To that end, Facebook contends that companies like Samsung or BlackBerry in these cases are suppliers, not third parties. In a blog post, a company executive also stressed Monday that "friends' information, like photos, was only accessible on devices when people made a decision to share their information with those friends."
"These contracts and partnerships are entirely consistent with Facebook's FTC consent decree," Ime Archibong, Facebook's vice president of Product Partnerships, in a statement.
Vladeck, the former FTC official, said regulators could see it differently. "Facebook has not really explained how it obtained consent for the sharing of this data," he said in an interview. "It may be they see [device makers] as first parties, but they're plainly not under the consent decree."
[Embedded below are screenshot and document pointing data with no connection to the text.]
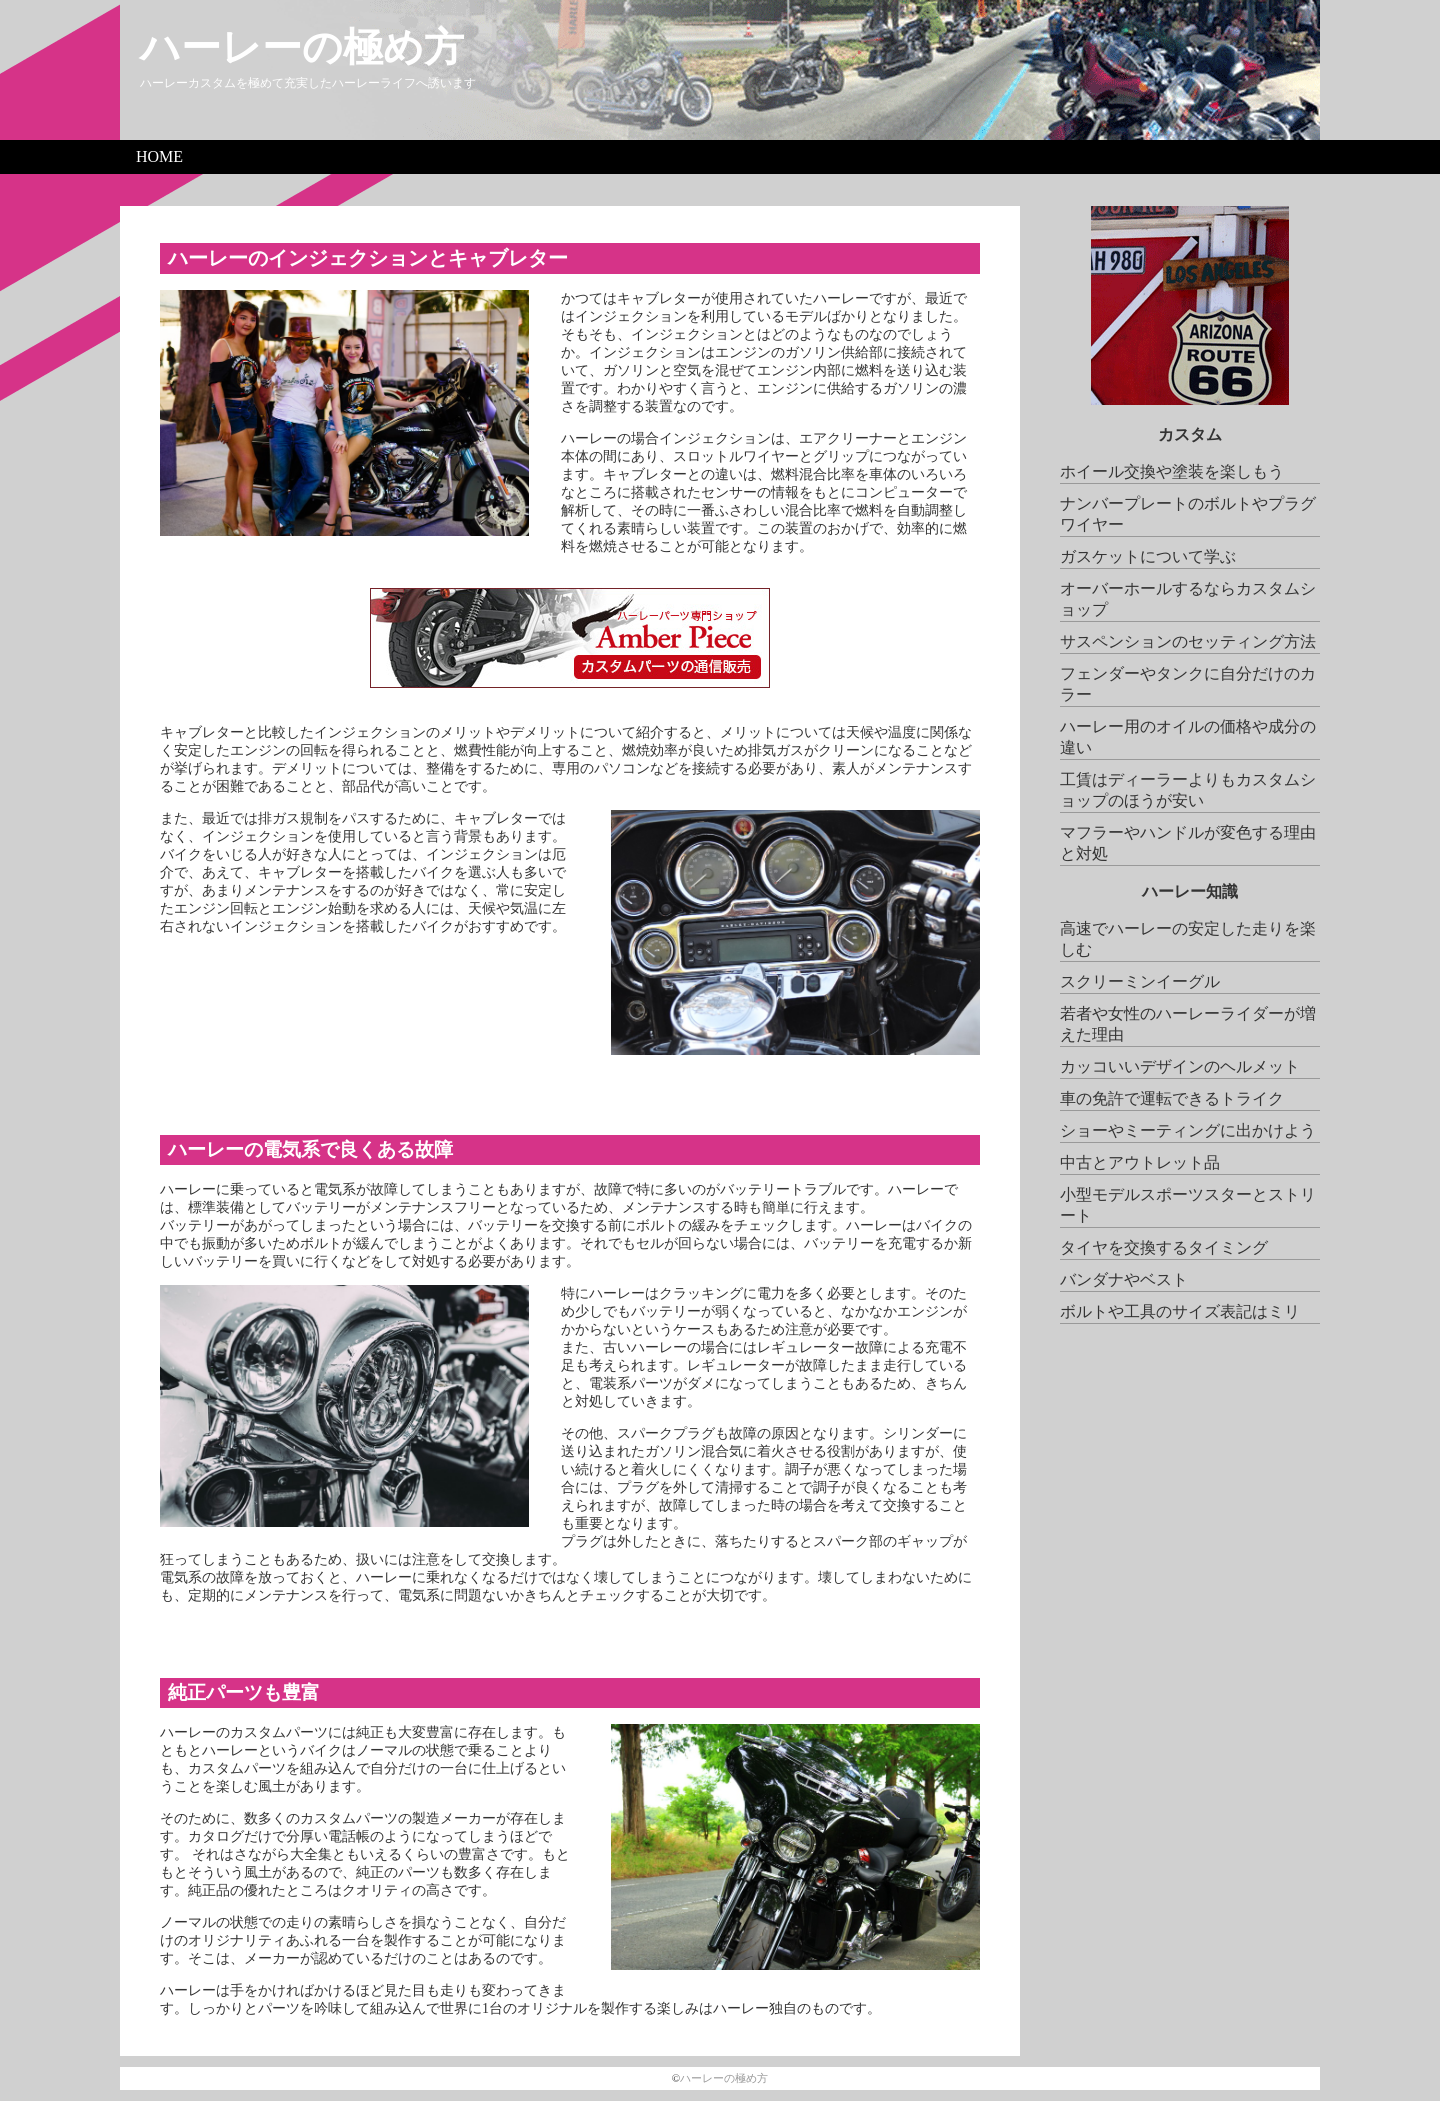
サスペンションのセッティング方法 (1188, 641)
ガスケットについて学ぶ (1148, 556)
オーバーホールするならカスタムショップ (1188, 599)
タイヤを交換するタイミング (1164, 1247)
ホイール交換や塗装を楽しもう (1172, 471)
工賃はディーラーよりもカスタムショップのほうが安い (1188, 790)
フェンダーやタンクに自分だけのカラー (1188, 684)
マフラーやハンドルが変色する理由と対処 (1188, 843)
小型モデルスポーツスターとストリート (1188, 1205)
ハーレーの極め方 (302, 47)
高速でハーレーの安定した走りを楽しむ (1188, 939)
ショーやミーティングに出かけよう (1188, 1130)
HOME (159, 156)
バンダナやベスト (1124, 1279)
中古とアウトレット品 (1140, 1162)
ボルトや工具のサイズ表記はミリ (1180, 1311)
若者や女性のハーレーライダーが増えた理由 (1188, 1024)
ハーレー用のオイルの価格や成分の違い (1188, 737)
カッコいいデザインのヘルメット (1180, 1066)
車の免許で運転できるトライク (1172, 1098)
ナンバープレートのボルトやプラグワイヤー (1188, 514)
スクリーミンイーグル (1140, 981)
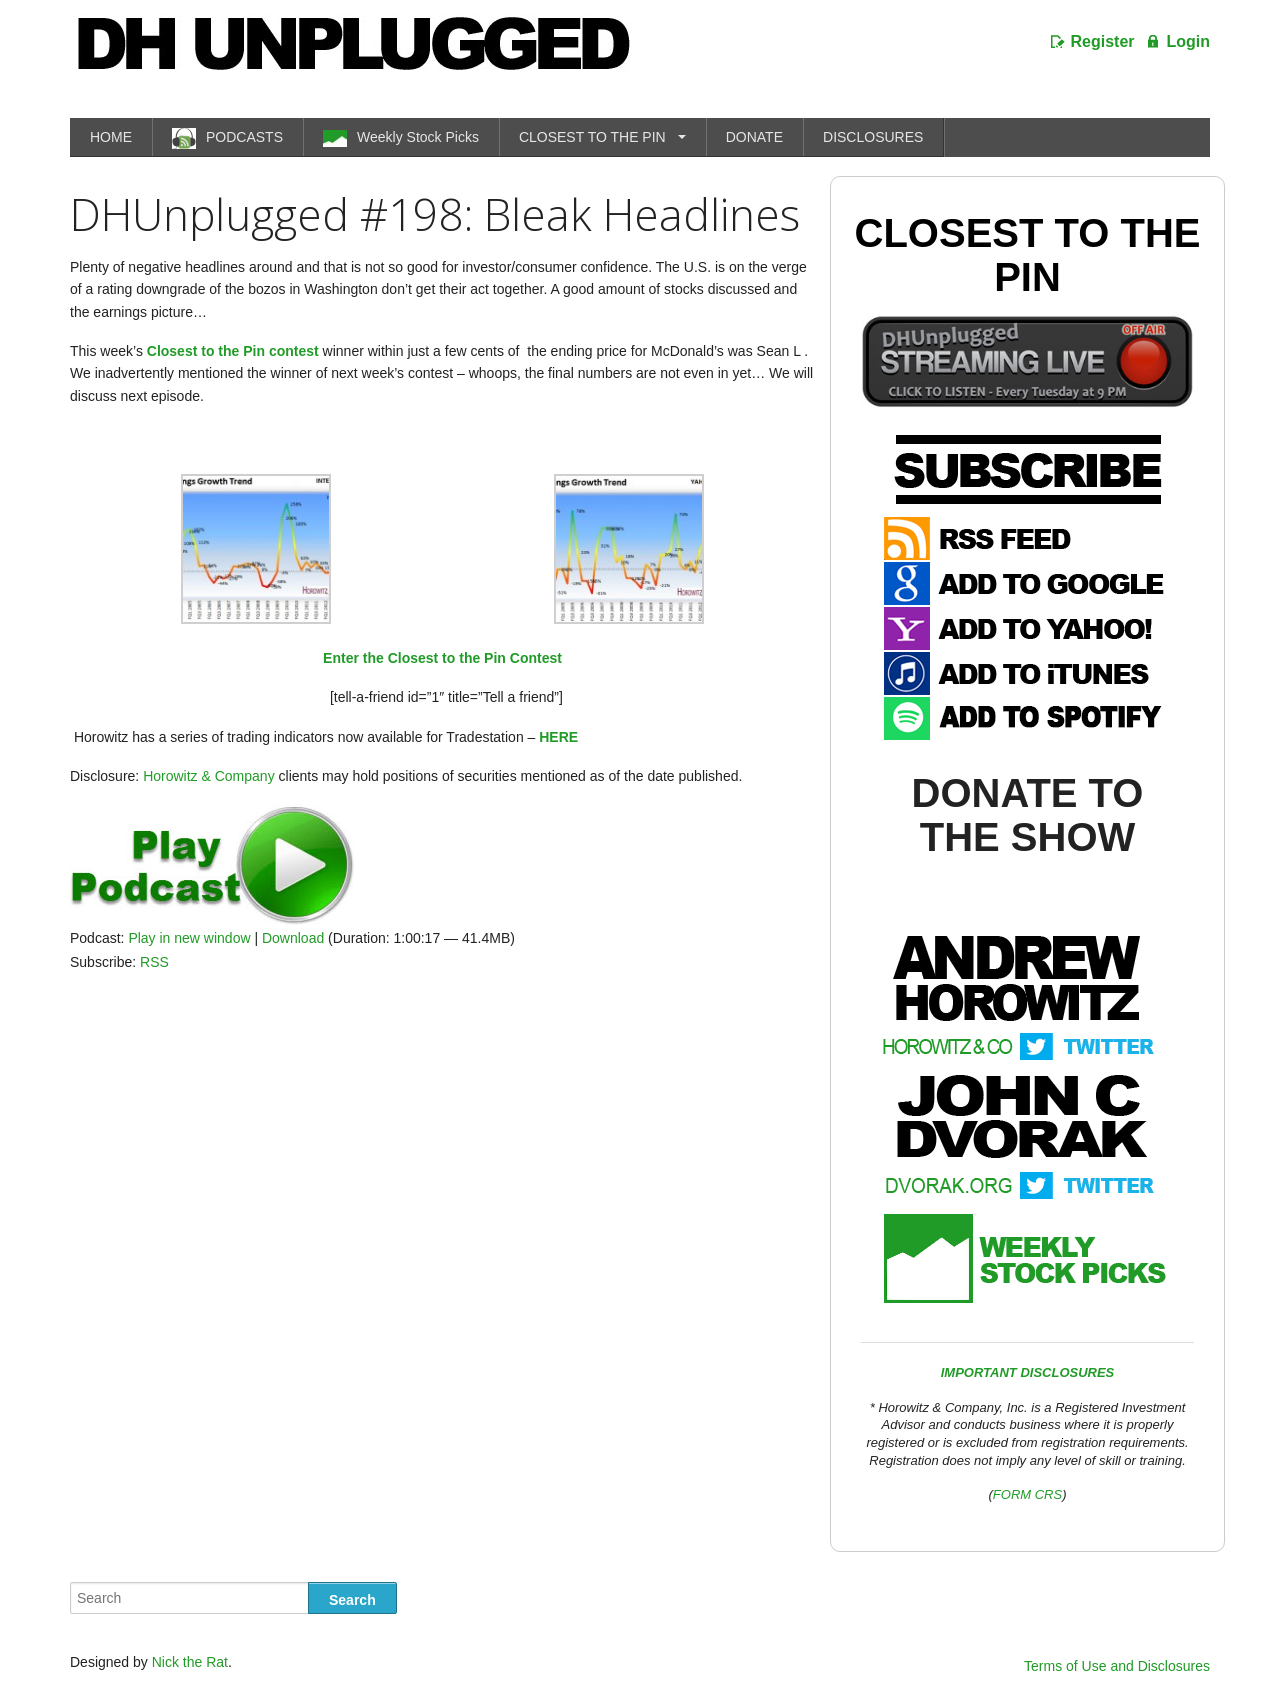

The FTC declined to comment. One of the commission's Democratic members, Commissioner Rohit Chopra, declined to discuss Facebook. But, he said more generally in a statement: "FTC orders are not suggestions. If a company violates them, there can and should be serious consequences."
In New York, meanwhile, state Attorney General Barbara Underwood also pledged to investigate the matter, adding on to its existing probe into Facebook's relationship with Cambridge Analytica. "Consumers have the right to know how their personal information is being used, and the companies we trust with our information have a critical responsibility to protect it," Underwood said in a statement.